The fundamentals of data and analytics have evolved rapidly over the past 25 years, but never as fast as they have in the last year. The rise of Open AI’s ChatGPT and Google’s Bard and others have captured a great deal of interest far beyond enterprise business circles. This rapid evolution of AI tools has captured the broader public’s imagination, revealing immense potential... and risk.
The big questions many are asking right now about ethical AI — such as whether the interests of people like themselves are adequately protected — are important for ensuring the future of AI is a just future for everyone... but they’re not new questions.
Professionals working in data and analytics have considered the issues of bias, representation, model drift and fairness throughout their careers. The public, on the other hand, is just now starting to see these issues and the clear impact that tools like ChatGPT can have on the world. These issues require rapid response thinking from government, educational facilities and industry, but many are simply not equipped to solve such problems in short timeframes.
Responsible automation as we enter the era of Generative AI
Technology often develops faster than regulation, and history shows that governments struggle to put the tech genie back in the bottle. With GenAI, there is a need to quickly assess the potential impact of these tools on people across the social and economic divide.
For example, what damage could be done in education if students use GenAI to auto-generate answers without building comprehension and understanding? At the same time, AI has potential to help students learn complex concepts through a conversational dialogue. It brings to mind “The Young Lady’s Illustrated Primer” from Neal Stephenson’s 1995 sci-fi novel, The Diamond Age.
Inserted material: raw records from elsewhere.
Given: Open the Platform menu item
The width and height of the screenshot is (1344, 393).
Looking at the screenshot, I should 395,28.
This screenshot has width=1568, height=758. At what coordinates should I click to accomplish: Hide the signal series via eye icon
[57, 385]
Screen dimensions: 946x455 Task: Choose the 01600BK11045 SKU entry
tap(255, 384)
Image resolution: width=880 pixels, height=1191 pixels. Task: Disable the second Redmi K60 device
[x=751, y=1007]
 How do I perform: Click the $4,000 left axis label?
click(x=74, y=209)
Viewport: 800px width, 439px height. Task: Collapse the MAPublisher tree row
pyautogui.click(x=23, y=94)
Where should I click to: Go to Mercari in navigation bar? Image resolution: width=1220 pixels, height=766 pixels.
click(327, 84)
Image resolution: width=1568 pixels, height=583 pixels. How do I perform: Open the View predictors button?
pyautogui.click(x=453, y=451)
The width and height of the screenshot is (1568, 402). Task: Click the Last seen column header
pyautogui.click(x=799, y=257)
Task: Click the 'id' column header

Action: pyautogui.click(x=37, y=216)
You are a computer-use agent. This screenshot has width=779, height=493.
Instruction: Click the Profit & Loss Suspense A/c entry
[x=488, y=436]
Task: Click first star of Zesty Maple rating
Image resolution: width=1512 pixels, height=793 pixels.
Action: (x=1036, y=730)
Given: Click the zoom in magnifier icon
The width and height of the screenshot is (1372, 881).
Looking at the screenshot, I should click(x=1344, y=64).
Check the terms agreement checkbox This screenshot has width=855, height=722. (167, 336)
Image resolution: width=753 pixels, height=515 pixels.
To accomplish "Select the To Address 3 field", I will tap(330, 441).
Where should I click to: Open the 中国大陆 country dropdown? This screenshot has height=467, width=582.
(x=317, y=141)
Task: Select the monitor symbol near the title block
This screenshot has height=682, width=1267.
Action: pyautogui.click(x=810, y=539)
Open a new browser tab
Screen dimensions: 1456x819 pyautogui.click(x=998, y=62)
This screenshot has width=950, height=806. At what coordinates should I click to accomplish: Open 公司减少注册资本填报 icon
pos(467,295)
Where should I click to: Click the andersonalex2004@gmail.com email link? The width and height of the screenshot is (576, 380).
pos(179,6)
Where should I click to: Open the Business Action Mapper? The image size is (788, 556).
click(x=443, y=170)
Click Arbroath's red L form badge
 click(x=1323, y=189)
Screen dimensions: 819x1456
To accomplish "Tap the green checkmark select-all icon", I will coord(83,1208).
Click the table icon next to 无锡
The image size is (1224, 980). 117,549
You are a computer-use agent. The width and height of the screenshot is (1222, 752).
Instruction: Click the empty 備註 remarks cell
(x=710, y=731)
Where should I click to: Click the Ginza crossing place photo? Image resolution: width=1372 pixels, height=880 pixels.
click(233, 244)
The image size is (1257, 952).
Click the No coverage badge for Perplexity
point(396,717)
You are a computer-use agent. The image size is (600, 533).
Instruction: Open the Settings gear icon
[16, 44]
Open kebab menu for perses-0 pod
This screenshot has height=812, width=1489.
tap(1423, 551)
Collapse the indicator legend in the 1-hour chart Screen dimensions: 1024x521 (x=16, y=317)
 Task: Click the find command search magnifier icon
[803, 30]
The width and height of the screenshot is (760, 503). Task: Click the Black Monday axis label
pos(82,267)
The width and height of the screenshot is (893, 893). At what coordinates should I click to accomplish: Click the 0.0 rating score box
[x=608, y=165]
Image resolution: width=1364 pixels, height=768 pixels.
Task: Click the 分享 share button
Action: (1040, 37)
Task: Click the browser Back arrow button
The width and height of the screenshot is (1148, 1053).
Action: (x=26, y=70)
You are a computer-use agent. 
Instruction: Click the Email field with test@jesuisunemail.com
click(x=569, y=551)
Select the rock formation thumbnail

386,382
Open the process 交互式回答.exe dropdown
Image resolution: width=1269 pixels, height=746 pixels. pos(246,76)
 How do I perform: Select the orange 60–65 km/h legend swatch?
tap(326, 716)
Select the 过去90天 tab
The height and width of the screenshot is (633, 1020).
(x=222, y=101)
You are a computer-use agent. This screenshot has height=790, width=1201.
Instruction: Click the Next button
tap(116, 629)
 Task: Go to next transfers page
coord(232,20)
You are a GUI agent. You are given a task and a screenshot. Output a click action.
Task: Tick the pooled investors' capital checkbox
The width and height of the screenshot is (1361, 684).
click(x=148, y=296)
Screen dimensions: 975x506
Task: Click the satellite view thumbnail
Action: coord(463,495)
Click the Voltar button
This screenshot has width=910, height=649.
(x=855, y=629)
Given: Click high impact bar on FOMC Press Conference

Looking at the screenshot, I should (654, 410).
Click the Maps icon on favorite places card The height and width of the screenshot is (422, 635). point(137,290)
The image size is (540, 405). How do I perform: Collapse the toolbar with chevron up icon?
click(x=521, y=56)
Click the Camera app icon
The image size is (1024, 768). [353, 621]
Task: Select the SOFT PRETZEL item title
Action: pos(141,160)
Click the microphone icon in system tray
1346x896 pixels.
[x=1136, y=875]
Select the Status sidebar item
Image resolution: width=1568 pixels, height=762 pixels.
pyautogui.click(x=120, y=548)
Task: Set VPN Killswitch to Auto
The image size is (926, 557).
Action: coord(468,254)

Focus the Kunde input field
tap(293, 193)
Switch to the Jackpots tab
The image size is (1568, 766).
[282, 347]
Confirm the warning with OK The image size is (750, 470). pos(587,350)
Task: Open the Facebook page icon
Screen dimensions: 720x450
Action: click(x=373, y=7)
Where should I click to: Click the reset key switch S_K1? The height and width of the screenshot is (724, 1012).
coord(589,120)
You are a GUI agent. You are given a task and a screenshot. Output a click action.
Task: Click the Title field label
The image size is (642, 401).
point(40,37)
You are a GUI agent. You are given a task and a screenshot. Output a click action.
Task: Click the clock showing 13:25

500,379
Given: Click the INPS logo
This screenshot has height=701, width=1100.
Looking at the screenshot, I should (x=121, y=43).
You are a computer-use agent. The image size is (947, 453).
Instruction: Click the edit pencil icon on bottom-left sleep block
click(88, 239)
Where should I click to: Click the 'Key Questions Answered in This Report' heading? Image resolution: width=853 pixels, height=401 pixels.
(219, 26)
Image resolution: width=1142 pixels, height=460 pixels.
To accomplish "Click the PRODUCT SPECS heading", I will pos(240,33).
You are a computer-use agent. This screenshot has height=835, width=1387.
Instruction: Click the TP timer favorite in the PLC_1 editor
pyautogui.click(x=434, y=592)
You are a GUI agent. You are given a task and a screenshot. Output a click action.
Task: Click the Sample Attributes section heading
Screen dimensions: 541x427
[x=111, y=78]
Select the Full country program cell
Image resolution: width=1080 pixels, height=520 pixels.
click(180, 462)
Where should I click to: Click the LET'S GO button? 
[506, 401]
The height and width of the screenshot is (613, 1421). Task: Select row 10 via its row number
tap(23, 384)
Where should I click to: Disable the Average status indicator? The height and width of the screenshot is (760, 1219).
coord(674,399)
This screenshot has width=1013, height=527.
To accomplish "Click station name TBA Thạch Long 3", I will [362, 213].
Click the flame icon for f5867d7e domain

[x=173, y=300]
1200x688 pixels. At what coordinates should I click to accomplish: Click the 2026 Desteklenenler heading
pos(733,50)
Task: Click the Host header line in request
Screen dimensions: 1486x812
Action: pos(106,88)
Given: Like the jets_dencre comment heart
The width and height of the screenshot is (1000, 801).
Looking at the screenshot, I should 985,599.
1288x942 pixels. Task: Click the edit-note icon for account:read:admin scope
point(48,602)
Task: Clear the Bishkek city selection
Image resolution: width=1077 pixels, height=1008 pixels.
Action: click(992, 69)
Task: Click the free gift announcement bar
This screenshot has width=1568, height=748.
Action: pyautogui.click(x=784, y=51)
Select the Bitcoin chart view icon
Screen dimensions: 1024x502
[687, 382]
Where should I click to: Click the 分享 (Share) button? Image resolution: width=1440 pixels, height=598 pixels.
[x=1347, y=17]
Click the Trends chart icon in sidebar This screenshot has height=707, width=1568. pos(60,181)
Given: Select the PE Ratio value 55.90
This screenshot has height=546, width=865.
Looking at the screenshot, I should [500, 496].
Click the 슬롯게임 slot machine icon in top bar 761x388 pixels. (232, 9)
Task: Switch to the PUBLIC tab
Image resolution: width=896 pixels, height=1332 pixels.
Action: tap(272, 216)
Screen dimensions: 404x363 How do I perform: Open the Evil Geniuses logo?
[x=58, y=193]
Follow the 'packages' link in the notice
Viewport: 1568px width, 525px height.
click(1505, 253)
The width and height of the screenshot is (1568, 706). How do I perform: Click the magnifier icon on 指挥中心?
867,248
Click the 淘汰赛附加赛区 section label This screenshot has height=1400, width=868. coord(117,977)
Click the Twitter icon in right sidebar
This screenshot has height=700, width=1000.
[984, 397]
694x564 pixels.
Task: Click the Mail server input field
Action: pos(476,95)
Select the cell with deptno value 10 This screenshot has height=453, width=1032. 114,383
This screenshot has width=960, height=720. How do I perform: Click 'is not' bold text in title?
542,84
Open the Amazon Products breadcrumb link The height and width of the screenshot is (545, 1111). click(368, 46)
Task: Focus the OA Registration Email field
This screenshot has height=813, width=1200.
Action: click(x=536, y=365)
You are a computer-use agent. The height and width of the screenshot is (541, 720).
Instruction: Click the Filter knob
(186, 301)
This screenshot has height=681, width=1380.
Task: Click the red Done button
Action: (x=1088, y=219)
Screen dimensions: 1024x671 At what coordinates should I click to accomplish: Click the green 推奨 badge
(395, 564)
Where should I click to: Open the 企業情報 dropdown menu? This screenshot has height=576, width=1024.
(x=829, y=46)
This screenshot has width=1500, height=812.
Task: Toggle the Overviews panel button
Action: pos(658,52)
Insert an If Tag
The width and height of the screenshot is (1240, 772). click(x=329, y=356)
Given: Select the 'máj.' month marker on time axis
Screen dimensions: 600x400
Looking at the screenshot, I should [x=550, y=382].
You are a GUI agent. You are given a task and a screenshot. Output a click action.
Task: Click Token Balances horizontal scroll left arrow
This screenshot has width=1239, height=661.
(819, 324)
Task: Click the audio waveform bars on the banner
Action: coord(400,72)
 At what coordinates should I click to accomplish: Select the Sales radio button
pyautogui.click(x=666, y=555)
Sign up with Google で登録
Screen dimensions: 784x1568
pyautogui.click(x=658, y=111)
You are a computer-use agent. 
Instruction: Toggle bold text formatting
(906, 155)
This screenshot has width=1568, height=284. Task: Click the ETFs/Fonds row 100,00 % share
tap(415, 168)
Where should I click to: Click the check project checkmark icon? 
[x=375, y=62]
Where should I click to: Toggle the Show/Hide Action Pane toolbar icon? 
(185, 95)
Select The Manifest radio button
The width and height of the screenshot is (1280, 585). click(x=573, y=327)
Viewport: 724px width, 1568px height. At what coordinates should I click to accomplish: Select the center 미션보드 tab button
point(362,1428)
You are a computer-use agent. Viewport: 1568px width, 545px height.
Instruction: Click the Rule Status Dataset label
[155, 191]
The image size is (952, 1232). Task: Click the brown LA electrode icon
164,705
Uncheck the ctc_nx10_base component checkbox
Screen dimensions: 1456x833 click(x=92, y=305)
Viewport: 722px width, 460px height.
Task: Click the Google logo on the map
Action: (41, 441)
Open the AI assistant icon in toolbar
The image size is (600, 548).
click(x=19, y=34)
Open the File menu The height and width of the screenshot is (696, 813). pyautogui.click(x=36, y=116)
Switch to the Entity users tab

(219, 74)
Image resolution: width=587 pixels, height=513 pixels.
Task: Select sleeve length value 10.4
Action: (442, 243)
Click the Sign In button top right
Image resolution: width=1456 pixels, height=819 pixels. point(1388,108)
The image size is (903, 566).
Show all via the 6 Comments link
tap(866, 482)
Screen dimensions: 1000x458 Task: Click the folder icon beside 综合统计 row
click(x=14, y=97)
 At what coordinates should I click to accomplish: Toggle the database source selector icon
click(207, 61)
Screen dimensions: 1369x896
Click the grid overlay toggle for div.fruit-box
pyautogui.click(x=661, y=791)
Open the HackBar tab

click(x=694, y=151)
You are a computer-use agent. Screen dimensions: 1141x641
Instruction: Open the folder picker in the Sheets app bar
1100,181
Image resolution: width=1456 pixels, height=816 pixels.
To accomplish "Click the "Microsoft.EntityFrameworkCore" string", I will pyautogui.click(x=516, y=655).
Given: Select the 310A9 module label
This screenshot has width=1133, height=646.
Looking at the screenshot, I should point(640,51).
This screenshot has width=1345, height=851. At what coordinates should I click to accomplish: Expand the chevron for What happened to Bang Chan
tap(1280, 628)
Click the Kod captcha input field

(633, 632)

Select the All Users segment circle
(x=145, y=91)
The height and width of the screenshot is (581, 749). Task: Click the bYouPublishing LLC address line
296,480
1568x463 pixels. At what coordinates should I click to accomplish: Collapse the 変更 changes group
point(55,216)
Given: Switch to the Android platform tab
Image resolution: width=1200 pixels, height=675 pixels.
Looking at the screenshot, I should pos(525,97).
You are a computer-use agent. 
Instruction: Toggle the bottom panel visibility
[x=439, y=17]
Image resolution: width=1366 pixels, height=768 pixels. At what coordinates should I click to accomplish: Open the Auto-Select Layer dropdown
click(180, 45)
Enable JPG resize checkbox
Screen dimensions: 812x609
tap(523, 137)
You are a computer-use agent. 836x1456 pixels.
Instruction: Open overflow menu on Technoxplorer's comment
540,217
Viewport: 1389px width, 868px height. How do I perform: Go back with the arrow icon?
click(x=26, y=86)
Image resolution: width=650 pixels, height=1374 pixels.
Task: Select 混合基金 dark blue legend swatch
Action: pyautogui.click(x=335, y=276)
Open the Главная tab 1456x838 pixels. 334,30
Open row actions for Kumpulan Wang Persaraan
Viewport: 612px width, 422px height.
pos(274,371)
The book suggests that harnessing the power of AI for more than just an elite few (and directing it the in the right way) could have an incredible potential positive impact on education.
Working with organisations in domains including law enforcement, we know what it means to manage data where lives and reputations are on the line. Applying the right analytics to the right datasets with the right governance is essential for every mission-critical environment to give teams the tools they need to support their work without adding unexpected errors into their processes.
Balancing capability while ensuring scalable deployment of analytic assets is managed appropriately has always been a critical element of analytics services. Analysis of unstructured data, whether powered by natural language processing (NLP), deep learning and reinforcement learning (RL) or other analytics tools, can incorporate GenAI, expanding the reach of such tools beyond data scientists and statisticians.
However, as specialists have also operated with an understanding of biases and other factors that must be considered when implementing AI in decision-making, business leaders must now ensure that broader use is supported by the right training and clarity around implementation that will lead to ethical outcomes.
The potential for bias, inaccuracy and misinformation in GenAI reflects our human inputs. These problems cannot be fully removed from a system but must be carefully managed by the humans who control inputs and outputs, making it essential to keep human decision-making in the governance loop for every AI-powered business process. Curation, management, governance and transparency must become essential parts of the GenAI process if we are to maximise its potential and minimise risks.